**TASK TO COMPLETE:**
A single number is required: the count of lines in the entries below that include the word "computer".

------------------------------------------------------------------------

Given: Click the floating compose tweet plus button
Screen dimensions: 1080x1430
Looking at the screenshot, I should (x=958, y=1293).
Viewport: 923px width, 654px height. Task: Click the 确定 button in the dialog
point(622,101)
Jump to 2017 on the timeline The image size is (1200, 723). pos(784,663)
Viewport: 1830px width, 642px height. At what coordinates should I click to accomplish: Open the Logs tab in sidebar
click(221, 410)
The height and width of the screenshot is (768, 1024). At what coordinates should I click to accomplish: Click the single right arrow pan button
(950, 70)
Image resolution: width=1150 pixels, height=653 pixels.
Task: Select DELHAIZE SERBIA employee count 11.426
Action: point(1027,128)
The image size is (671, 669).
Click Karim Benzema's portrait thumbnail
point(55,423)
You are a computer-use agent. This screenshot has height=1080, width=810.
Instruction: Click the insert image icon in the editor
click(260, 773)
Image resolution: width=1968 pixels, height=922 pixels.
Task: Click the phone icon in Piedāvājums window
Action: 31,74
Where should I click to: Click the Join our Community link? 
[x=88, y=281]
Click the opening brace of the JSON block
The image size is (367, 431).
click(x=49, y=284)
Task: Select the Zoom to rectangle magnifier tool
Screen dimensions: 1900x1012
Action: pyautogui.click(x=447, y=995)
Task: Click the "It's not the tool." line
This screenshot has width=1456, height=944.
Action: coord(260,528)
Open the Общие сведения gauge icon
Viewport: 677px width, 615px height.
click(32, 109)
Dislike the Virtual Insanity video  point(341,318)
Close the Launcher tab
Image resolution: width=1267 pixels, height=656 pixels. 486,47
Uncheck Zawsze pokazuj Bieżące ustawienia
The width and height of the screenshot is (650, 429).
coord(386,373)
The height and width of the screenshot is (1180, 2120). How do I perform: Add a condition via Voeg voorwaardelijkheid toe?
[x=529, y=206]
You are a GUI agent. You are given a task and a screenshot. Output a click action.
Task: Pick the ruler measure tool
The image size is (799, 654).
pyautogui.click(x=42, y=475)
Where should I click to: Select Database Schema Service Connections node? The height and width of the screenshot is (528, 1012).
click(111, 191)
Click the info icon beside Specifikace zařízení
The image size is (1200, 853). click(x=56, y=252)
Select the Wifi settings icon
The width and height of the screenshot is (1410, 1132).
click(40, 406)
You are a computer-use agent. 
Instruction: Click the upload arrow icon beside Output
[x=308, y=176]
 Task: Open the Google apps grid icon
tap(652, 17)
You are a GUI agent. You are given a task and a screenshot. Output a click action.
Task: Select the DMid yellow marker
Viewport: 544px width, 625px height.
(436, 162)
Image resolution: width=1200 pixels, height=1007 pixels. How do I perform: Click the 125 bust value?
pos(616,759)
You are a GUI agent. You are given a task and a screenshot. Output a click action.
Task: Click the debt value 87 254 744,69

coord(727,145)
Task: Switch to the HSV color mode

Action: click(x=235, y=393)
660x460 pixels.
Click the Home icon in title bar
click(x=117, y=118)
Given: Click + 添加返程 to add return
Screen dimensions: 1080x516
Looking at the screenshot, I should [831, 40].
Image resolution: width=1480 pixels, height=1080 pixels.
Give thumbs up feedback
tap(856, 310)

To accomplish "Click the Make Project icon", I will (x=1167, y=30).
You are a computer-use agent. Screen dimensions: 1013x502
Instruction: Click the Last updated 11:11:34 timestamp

------------------------------------------------------------------------

**SOLUTION FOR THIS EXERCISE:**
3